What is it? "TLA is a regional anesthesia technique for the skin and subcutaneous tissue," Dr. Acosta says. "It is applied by directly infiltrating large volumes of a dilute local anesthetic. 'Tumescent' refers to the swelling of the anesthetized skin after infiltration of the TLA solution has taken place."
"Many older patients suffering from cutaneous malignancies also have other health problems, which makes them high-risk candidates for general anesthesia," Dr. Acosta says. "Also, major skin cancer surgery (MSCS) involving large tumors and/or complex reconstructive procedures has been limited by the restrictions of administering safe dosages of lidocaine. TLA has made it possible to increase the total dose of lidocaine five- to seven-fold without it resulting in toxic levels or negative side effects."
Dr. Acosta says the TLA's advantages were first recognized in cosmetic dermatologic surgery, and that TLA has since become standard procedure in such operations. Among other procedures, he says, TLA is now also used in:
"I've applied TLA during MSCS to more than 1,000 patients," Dr. Acosta says. "Each patient I operate on receives the same TLA solution, which consists of 100 ml of 0.9 percent sodium chloride, 10 ml of 1 percent lidocaine, plus epinephrine and 1 mEq sodium bicarbonate. The active substances of the TLA solution are added to the saline solution just before it's injected."
He says the total volume can vary between 100 to 200 ml, and that the amount of tumescent solution applied depends upon the area where the skin cancer is located, as well as upon the type of reconstruction that will be needed.
Pre-op "Before the anesthesia is administered, the surgeon should first design and then draw the flap upon the patient's skin," Dr. Acosta says. "Once that's done, about 1 ml of the TLA solution is injected intradermally with a 27-gauge needle. One to five seconds later, when the pain from the initial injection has subsided, the rest of the solution can be injected intradermally and subcutaneously with a 21-gauge needle on a 3-ml syringe. This injection continues until uniform tumescence of the lesion and perilesional area occurs."
Dr. Acosta says the surgery can be performed 10 minutes after completing injection of the TLA solution.

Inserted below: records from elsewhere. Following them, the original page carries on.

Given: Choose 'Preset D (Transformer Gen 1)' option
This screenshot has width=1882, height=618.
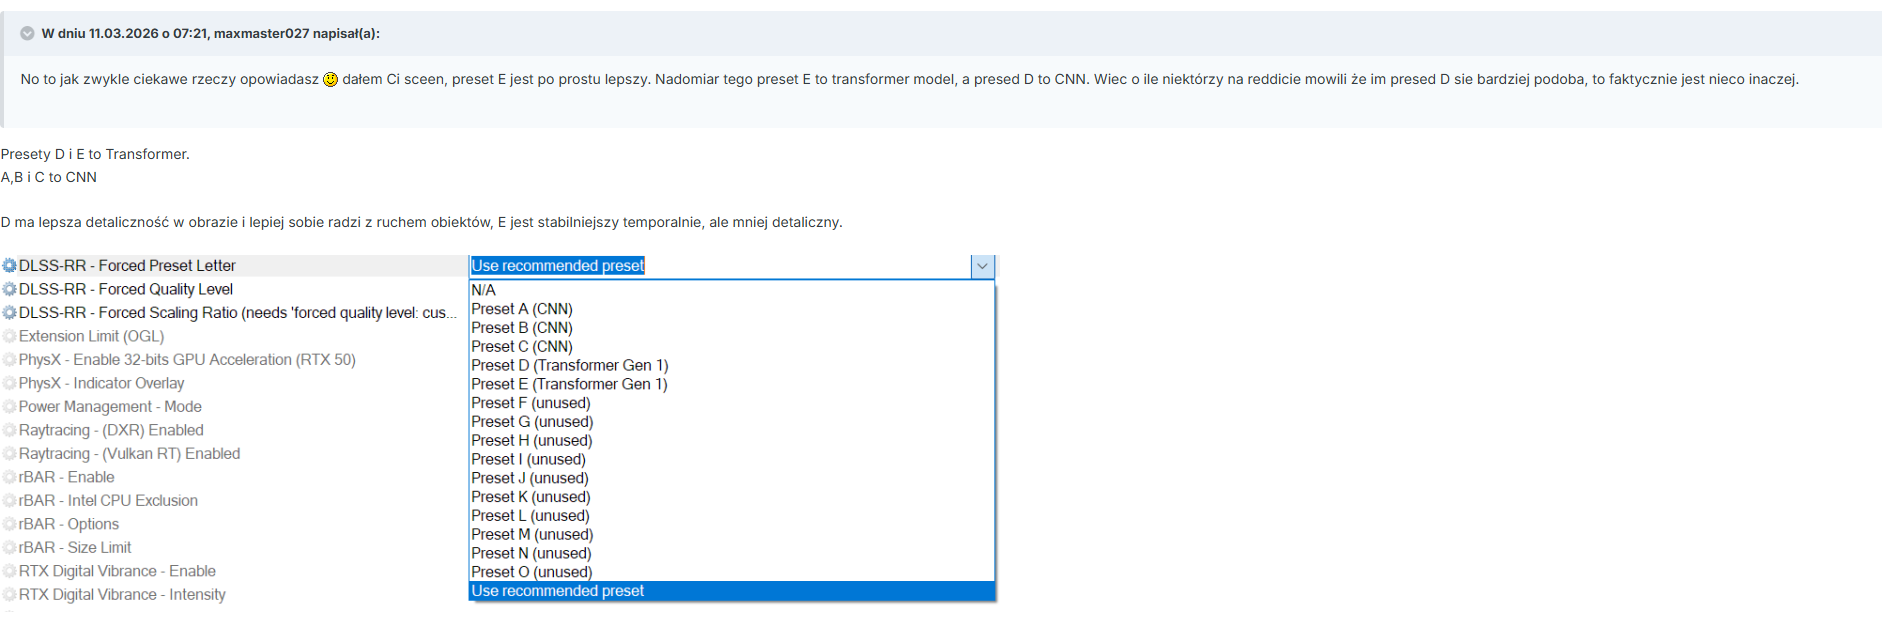Looking at the screenshot, I should click(x=570, y=365).
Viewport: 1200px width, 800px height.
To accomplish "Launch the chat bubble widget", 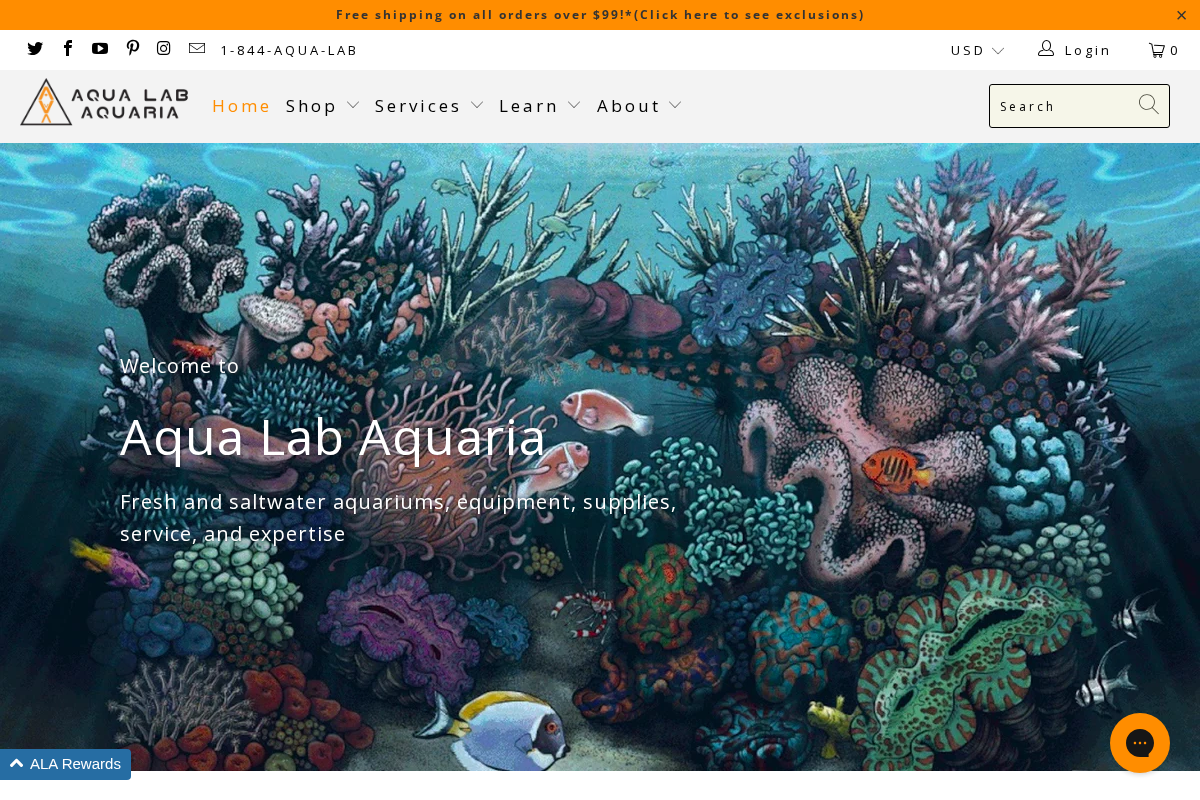I will click(1140, 743).
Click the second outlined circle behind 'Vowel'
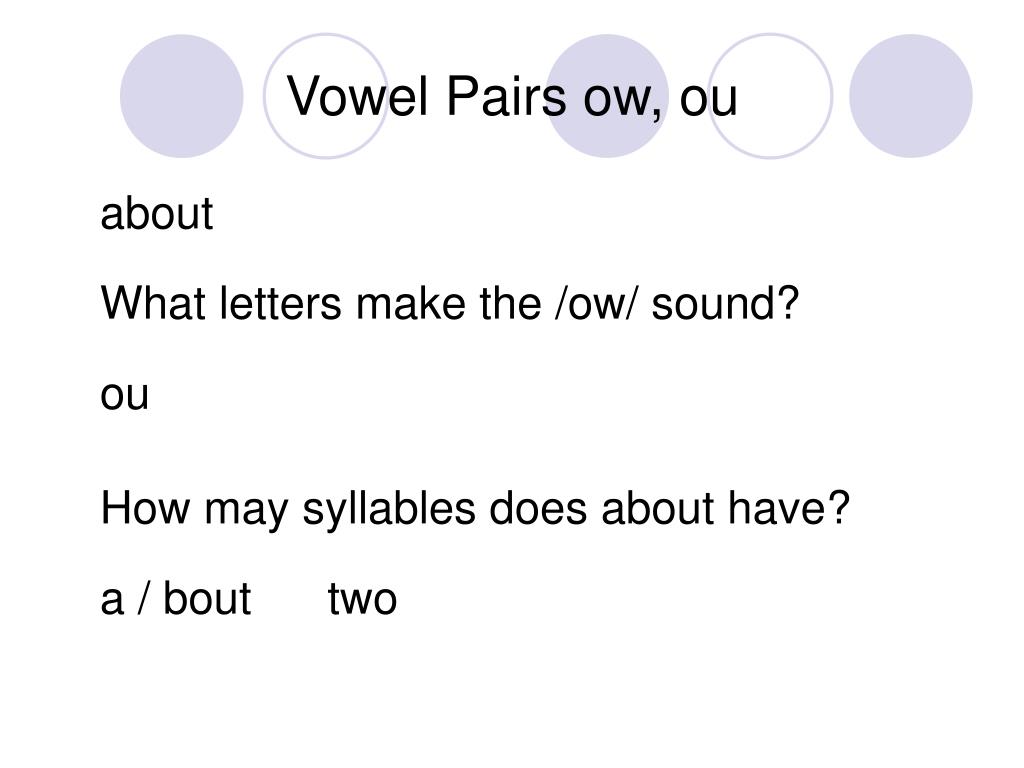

"In my experience, bleeding has not been a problem when operating with TLA," he says. "In a study I did, bleeding was mild in 79 percent of the patients, and in 25 percent of the total cases, it was not necessary to use electrocoagulation or any other kind of hemostasis. Among the few patients who suffered moderate bleeding during surgery, the cause was associated with hypertension and/or the taking of aspirin or a nonsteroidal anti-inflammatory drug.